El Faro | Miércoles 22 de octubre de 2014
Con la llegada de las redes sociales han aparecido una serie de personajes a los que denominaría ‘ciberadoradores’, individuos que han delegado el noble arte de pensar, en aras de un ser superior que adoran en cuerpo y alma al que se entregan públicamente en perpetuo cortejo electroamoroso. Se diferencian del pelota clásico, en que su conducta no responde necesariamente a intereses materiales, ésta se debe fundamentalmente a la necesidad interior de creer en la existencia de un ser perfecto al que delegar la gestión de sus vidas.
El admirado es asumido como un axioma, alguien bueno por naturaleza, bondadoso y superior al resto de los humanos. El admirado es percibido en definitiva por el ‘ciberadulador’ como la materialización de la divinidad, merecedora por tanto de cualquier desvelo y sacrificio. Infatigables aduladores convierten las palabras e ideas del ser objeto de sus desvelos en monótono mantra que poco a poco aleja al ‘ciberadorador’ de cualquier contacto con la realidad circundante, ante la que se presentan como seres cansinos y muy pero que muy pesados.

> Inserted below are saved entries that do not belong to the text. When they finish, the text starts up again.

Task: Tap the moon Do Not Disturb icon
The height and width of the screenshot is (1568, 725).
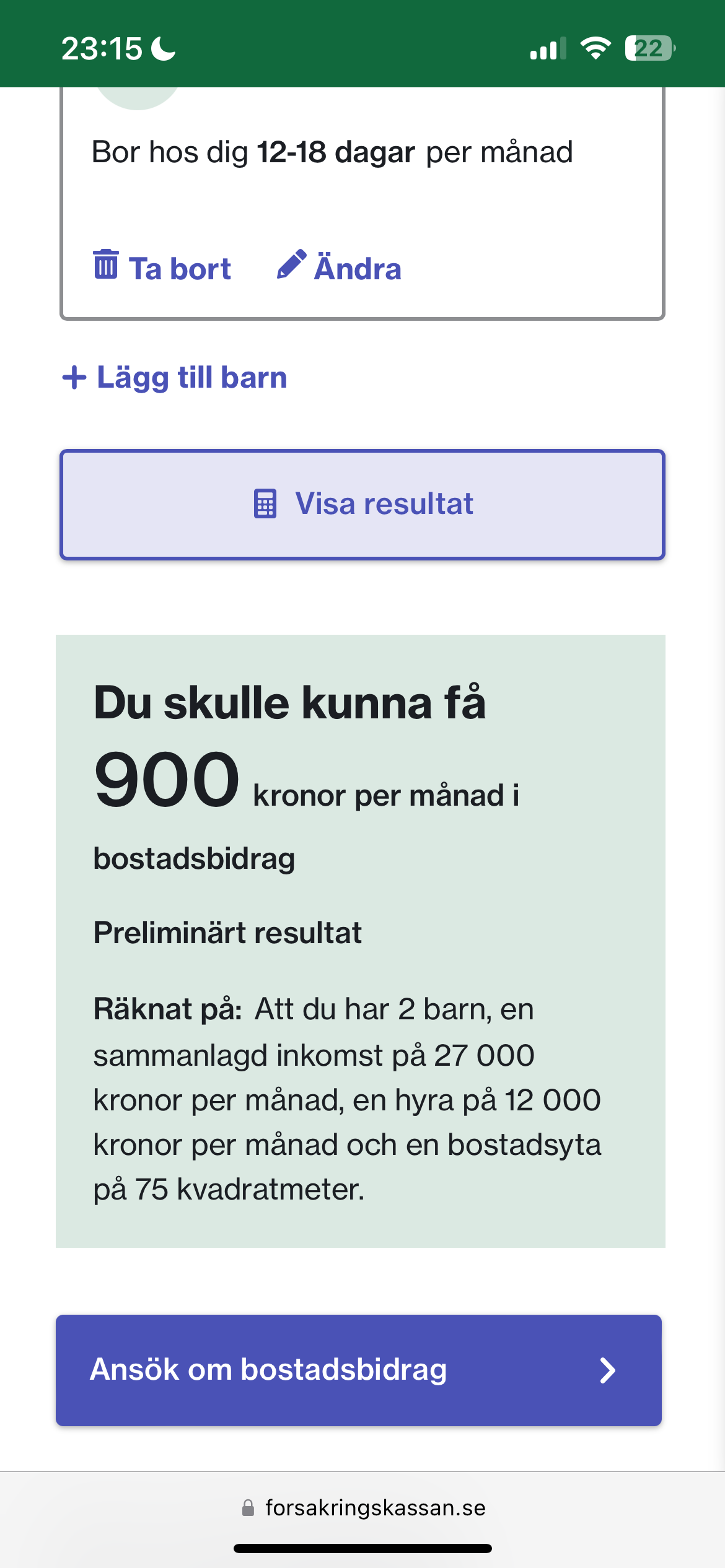Action: coord(164,48)
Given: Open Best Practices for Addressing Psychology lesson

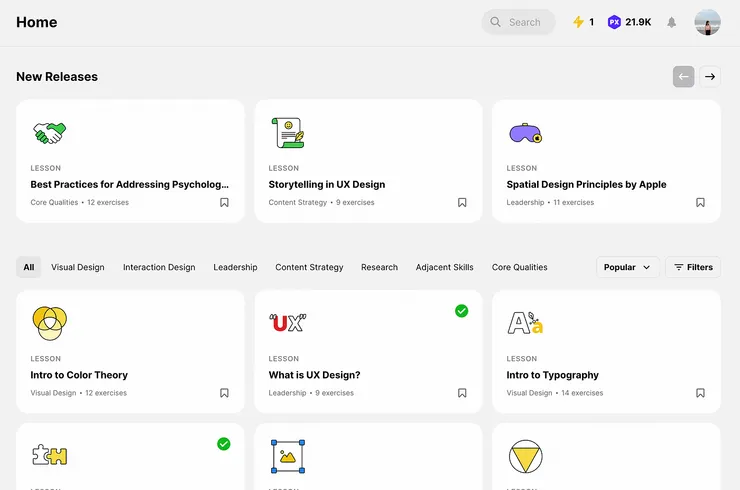Looking at the screenshot, I should (129, 184).
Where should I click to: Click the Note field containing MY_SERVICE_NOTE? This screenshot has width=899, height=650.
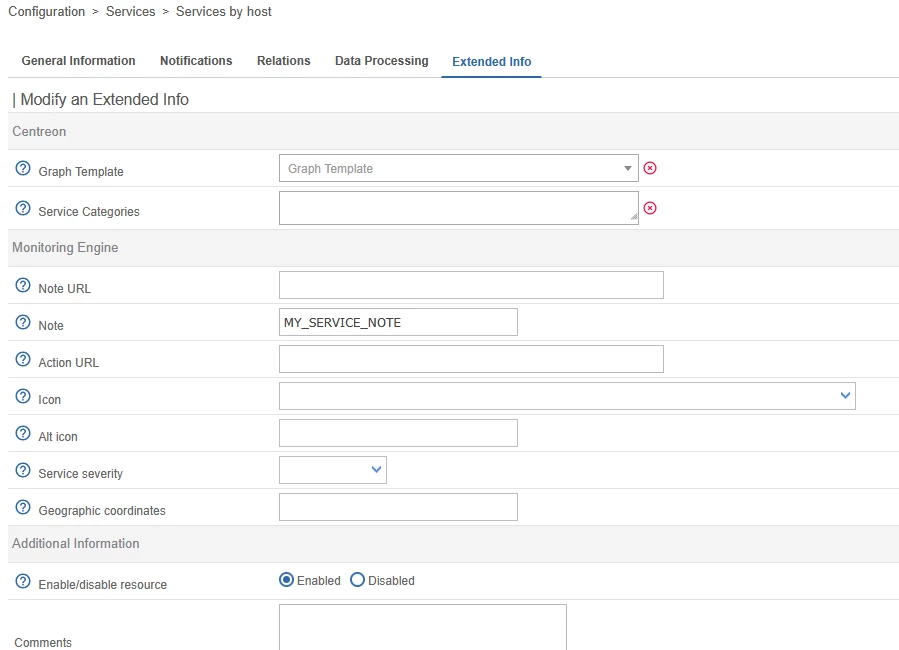click(x=398, y=322)
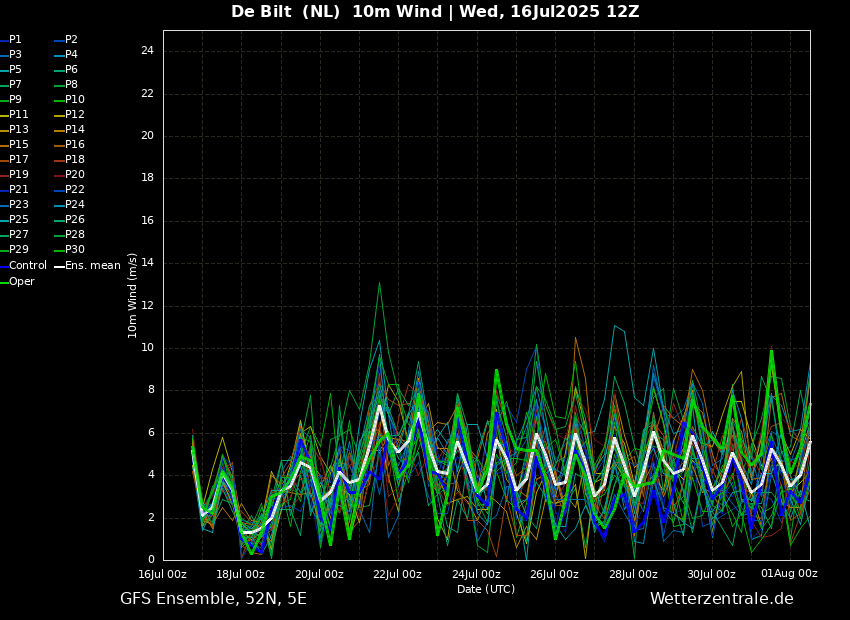Click the 01Aug 00z date label

(x=789, y=574)
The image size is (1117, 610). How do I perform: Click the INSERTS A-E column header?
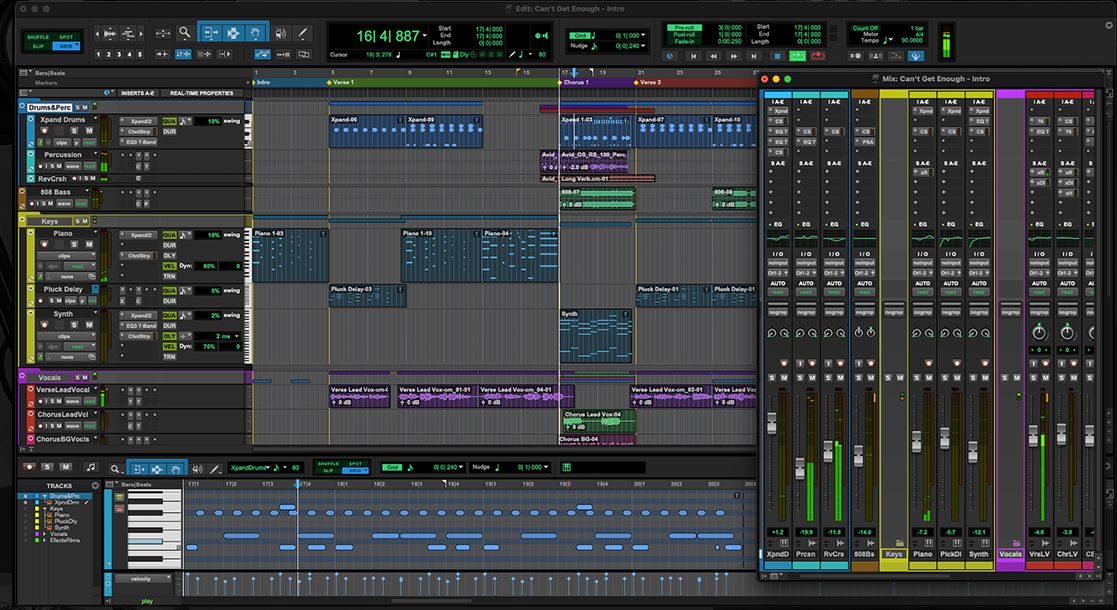[x=137, y=93]
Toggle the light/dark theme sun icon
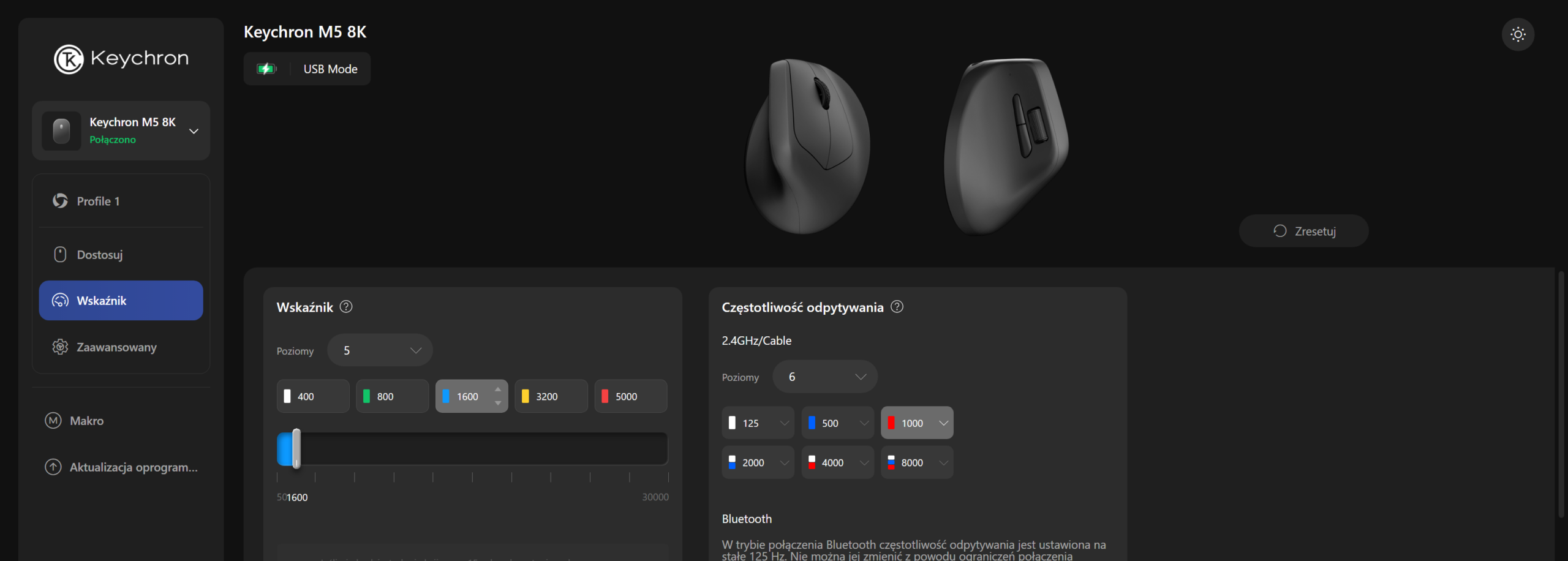The image size is (1568, 561). [x=1518, y=34]
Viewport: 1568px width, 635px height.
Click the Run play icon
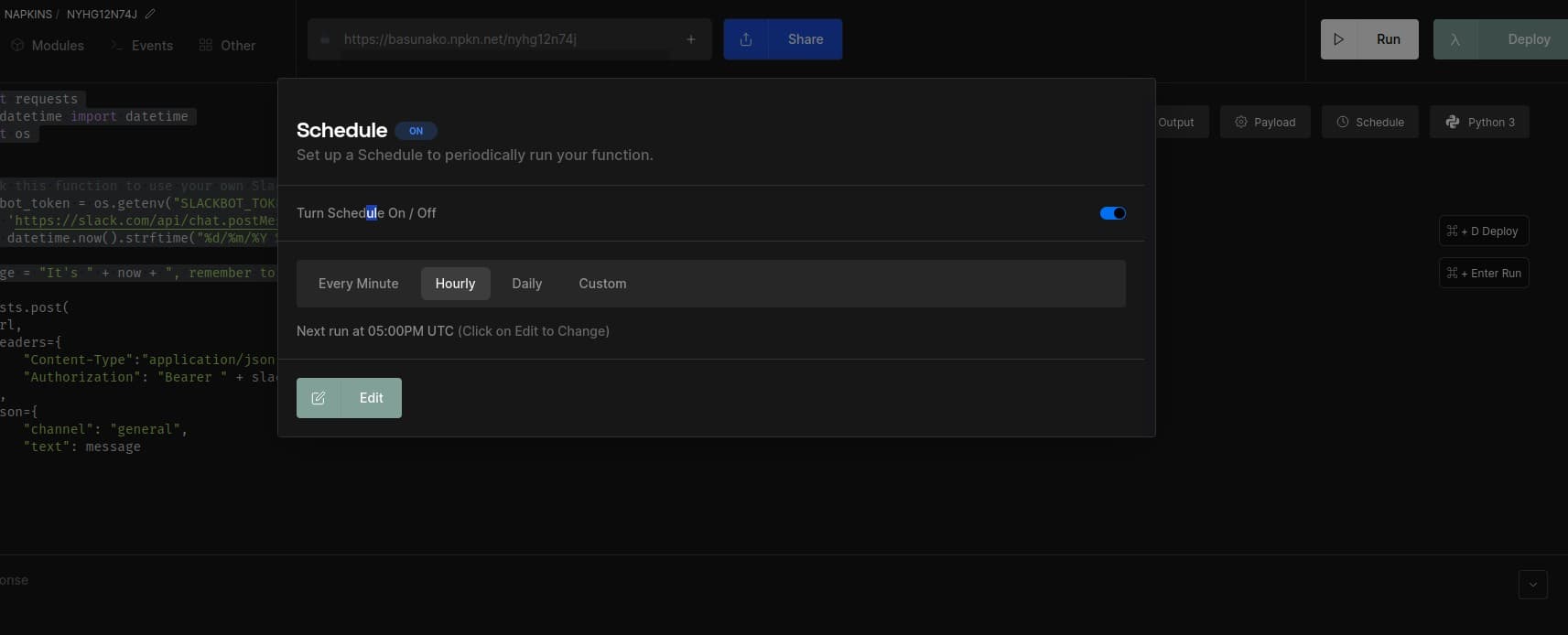tap(1339, 39)
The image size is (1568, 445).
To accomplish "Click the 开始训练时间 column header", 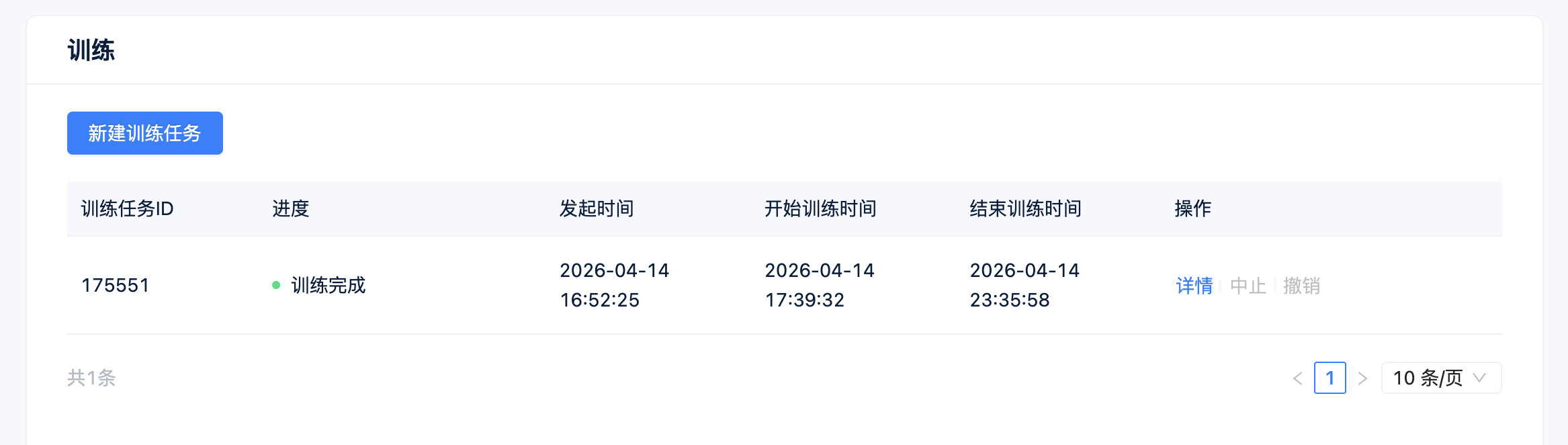I will [x=820, y=209].
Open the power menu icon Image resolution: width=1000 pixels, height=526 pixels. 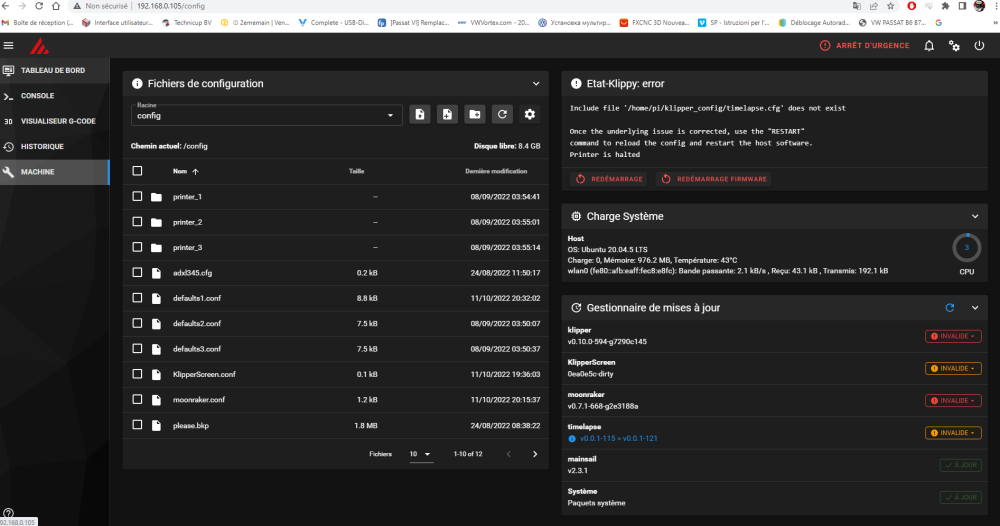point(979,46)
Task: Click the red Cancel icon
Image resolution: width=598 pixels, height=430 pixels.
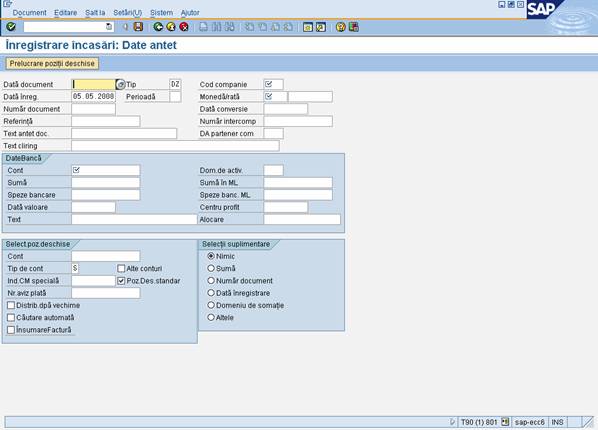Action: point(184,27)
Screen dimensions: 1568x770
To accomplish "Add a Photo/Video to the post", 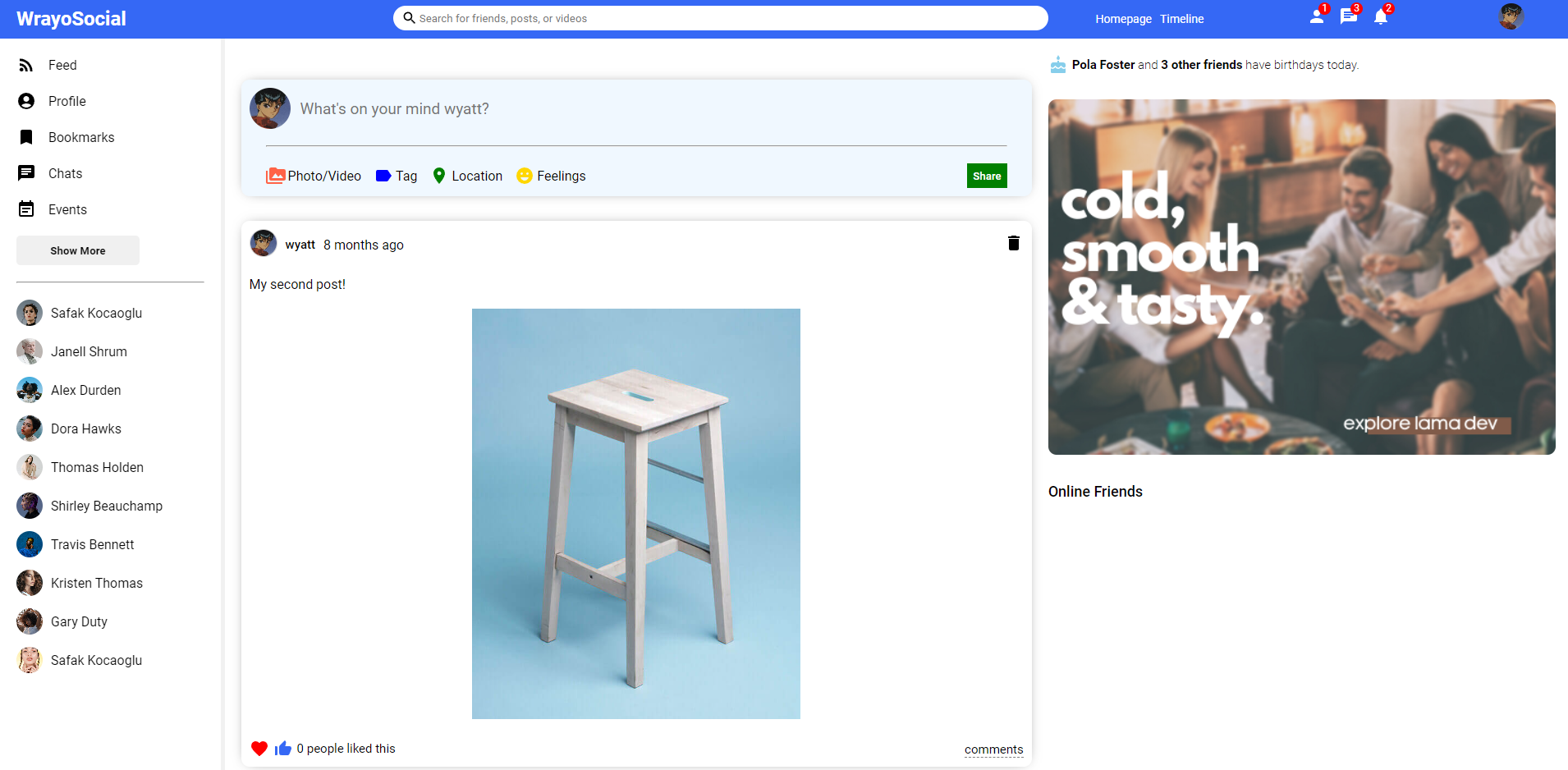I will [314, 176].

Por regla general son pacíficos, aunque cuando intuyen que alguien cuestiona a su Señor entran en un estado de shock que desemboca en episodios de ira incontenida y violencia gratuita. Personajes especializados en la justificación racional de actuaciones ajenas, hasta el punto de que no dudarían en convertirse en improvisados campeones de natación, si con ello ganan fuerza sus peregrinos argumentos sobre la temperatura del agua en la que se baña su admirado, por poner algún ejemplo.
Supongo que todas las personas tenemos un poco de ciberadoradores, lo malo es que este personaje cada día se aleja más del concepto de persona en su acepción de ser autónomo aunque social.